Please continue the passage about the dance film screenings at Cafe Brasil, starting right after its last sentence.

▸ Excerpted passage
=== Begin Enclosure ===
Nierenberg’s devotion to his subjects helps us not only understand these artists, but the art form. Joan Acocella writes in The New Yorker, “He came to love them, and he wanted us to love them, too. He wanted to contextualize tap, to show how it was the product not just of a shared technique but also of personality. And so we get three vivid portraits, like something out of the National Gallery.”

Dancers Robert Carter, Philip Martin-Nielson, Chase Johnsey, Laszlo Major and Chris Ouellette in Rebels on Pointe, Bobbi Jo Hart’s documentary about Les Ballets Trockadero de Monte Carlo, which screens on Nov. 12 at Cafe Brasil. Image courtesy of Icarus Films.

“It’s going to be an honor to have George Nierenberg here, because I saw his films No Maps on My Taps and Say Amen Somebody when they came out in the late 1970s and 1980s,” says Herskowitz, HCAF’s artistic director. “They made a strong impression, opening my eyes and ears (along with those of many others) to tap and gospel as art forms.”

Rebels on Pointe, Bobbi Jo Hart’s funny and heartfelt documentary about Les Ballets Trockadero de Monte Carlo, also screens on Nov. 12 at Cafe Brasil. The Trocks have a long history of coming to Houston, thanks to SPA. Every show that I have seen has been hilarious and well danced. That’s the thing about the Trocks that people forget: these men are amazing dancers to begin with, the fact that they are also great comic actors is an added plus.
=== End Enclosure ===
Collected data
=== Begin Enclosure ===
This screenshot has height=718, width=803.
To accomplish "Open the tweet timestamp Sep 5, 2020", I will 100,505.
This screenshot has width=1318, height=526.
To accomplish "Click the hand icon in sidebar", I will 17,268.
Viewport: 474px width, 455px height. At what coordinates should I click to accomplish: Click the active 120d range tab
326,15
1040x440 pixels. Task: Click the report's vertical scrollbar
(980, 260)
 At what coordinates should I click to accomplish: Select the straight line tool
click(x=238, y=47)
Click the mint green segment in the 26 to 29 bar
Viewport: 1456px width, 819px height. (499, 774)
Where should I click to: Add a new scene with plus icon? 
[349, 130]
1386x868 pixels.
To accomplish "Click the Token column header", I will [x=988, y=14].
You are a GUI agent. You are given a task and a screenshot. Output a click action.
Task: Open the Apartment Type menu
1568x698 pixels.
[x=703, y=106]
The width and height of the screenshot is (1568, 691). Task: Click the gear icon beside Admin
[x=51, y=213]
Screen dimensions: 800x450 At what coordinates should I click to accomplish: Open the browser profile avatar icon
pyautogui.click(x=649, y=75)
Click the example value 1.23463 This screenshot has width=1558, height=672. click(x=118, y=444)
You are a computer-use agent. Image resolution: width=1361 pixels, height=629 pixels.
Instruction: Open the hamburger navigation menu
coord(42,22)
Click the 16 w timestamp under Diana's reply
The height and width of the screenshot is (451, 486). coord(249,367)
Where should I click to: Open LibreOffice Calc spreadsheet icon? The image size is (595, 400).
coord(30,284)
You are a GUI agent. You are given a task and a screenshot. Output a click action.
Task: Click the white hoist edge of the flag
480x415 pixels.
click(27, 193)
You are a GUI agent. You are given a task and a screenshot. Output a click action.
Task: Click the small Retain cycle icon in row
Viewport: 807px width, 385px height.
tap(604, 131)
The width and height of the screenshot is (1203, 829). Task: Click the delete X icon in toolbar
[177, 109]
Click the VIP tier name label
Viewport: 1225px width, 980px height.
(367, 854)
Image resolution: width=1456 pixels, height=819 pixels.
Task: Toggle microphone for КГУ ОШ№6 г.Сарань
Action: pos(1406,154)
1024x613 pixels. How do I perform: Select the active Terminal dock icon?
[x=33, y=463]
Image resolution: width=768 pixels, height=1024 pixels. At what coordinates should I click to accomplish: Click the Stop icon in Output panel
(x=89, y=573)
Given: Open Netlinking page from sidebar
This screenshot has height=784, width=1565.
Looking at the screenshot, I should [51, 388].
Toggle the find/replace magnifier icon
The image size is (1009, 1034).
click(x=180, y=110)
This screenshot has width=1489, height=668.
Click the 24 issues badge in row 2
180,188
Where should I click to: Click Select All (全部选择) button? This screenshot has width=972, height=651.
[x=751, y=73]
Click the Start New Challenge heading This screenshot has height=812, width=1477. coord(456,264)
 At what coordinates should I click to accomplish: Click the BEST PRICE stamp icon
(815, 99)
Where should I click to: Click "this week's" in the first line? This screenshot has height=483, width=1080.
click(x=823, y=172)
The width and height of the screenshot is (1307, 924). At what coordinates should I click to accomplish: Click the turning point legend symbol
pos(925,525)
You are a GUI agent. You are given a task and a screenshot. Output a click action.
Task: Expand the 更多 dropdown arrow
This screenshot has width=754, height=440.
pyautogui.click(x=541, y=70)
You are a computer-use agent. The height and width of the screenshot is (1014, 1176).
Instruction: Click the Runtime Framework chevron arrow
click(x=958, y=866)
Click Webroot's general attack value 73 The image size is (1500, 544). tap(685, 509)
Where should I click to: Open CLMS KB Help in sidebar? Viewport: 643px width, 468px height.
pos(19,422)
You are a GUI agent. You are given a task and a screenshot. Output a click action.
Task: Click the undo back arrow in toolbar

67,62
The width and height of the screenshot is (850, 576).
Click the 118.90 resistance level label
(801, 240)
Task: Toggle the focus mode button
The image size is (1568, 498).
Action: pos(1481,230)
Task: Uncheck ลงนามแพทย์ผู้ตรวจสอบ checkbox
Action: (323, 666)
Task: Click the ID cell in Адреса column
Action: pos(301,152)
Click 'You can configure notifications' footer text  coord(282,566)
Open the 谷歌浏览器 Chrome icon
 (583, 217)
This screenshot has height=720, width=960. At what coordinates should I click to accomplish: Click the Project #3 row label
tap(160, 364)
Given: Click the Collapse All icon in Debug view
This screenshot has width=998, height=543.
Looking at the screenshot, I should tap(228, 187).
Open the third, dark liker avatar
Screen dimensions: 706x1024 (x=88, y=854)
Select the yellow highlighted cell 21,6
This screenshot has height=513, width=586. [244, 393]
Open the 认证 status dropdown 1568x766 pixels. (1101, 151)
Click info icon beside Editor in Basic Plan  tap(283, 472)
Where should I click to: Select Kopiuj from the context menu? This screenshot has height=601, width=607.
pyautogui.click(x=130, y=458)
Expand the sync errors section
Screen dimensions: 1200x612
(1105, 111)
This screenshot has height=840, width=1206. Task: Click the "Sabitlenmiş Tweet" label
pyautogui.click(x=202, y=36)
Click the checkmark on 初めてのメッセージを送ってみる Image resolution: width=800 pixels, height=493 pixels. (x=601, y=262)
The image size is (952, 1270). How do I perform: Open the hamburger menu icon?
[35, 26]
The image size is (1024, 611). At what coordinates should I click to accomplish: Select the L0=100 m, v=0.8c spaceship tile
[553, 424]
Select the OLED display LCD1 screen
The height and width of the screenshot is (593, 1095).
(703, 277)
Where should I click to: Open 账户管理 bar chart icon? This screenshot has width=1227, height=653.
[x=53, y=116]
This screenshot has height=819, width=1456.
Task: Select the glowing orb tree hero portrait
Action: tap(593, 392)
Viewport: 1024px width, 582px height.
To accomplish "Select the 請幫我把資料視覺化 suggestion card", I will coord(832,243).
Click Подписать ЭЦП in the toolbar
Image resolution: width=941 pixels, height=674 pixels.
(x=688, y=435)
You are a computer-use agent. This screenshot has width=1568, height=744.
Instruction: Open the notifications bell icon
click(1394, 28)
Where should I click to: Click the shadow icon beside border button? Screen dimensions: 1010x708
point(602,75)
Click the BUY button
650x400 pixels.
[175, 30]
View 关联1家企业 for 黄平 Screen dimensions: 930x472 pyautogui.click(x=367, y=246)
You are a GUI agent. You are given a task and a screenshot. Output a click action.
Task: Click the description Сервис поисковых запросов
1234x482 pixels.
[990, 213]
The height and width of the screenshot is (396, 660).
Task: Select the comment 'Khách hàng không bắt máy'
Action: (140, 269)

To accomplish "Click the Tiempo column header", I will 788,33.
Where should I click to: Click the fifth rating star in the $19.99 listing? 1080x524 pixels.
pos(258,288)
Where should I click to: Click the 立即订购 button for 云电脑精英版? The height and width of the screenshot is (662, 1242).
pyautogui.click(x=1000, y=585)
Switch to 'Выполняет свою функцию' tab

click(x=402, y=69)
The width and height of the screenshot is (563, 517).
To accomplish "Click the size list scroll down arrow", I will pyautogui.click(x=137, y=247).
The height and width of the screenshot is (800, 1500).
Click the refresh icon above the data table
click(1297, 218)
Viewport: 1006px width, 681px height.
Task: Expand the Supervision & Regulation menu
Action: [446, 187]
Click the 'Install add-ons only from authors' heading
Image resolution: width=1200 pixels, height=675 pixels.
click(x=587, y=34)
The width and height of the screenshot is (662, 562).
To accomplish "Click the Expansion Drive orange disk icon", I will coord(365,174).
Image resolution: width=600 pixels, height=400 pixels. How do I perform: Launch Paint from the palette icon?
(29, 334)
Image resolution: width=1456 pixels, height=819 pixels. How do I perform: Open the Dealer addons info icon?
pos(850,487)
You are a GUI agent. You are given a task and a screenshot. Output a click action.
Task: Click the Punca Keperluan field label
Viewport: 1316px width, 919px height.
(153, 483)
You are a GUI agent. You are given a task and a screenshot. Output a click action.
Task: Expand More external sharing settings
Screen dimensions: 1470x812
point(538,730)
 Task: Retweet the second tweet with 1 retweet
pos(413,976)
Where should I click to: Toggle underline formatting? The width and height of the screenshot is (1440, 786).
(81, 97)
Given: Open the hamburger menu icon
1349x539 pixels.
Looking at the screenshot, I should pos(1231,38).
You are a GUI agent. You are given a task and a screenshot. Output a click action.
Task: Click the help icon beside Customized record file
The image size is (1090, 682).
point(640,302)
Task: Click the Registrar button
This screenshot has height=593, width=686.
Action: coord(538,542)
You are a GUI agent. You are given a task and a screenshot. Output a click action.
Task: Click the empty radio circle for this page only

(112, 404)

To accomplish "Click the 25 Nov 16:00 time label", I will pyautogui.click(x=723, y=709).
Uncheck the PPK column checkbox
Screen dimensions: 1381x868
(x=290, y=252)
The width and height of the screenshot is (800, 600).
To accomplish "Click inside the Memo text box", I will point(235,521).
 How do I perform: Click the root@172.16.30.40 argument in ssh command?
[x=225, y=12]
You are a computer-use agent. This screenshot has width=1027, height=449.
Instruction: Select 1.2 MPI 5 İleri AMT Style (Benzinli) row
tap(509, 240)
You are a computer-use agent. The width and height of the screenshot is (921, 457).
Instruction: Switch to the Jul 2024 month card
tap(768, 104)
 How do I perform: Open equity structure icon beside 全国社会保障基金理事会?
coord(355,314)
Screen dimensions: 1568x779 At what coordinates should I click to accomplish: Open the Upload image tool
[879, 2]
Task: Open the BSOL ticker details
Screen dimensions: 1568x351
=== End Enclosure ===
▸ Answer to this problem
Hart’s film is as much a love letter to this treasured company as it is to the actual dancers, with terrific performance footage, along with intimate portraits of the dancers who make up the troupe today. “I love how director Bobbi Jo Hart takes us into the lives of individual members of the Trocks, and helps us get to know and love them,” says Herskowitz. “I can’t wait to see those folks live someday.” Hart also covers the early years, including the tremendous impact that the AIDS crisis had on the troupe.

Marina Abramavic’s duet with her partner Ulay, Rest Energy, inspired Julia Murat’s Pendular, a poetic meditation on sculpture, dance and the creative process, which screens on Nov. 11 as part of Art & Sex at Cafe Brasil. “We’re actually pairing this film in a double feature at Cafe Brasil with another film about two artists (a filmmaker and performance artist) with a lively sex life called Flames,” adds Herskowitz.

Julia Murat’s Pendular screens on Nov. 11 as part of Art & Sex at Cafe Brasil.

Pendular follows a couple, a sculptor and dancer, who navigate their way through art and love. “Pendular is about a dancer and a sculptor who share a studio and some very hot sex,” says Herskowitz. “I’d say that dance is the more prominent art form in this film, partly because the dancer’s work is more striking, but also because those sex scenes are themselves great works of choreography.”

Much of the film concerns borders, between art and life, sculpture and dance, sex and love. Murat plays with the textures of materiality, both in the presence and absence of materials, which is the very divide between dance and sculpture. Flavia Meireles’ choreography is quite stunning, especially a chair solo and a silky duet. Murat’s intimate portrait of a pair of artists finds its own rhythm in the daily action of artists’ lives, a pacing that feels fresh and unexpected.

And now for the party.

Singin’ in the Rain: A Houston and Cinema Arts Celebration will take place on Nov. 11 at White Oak Music Hall.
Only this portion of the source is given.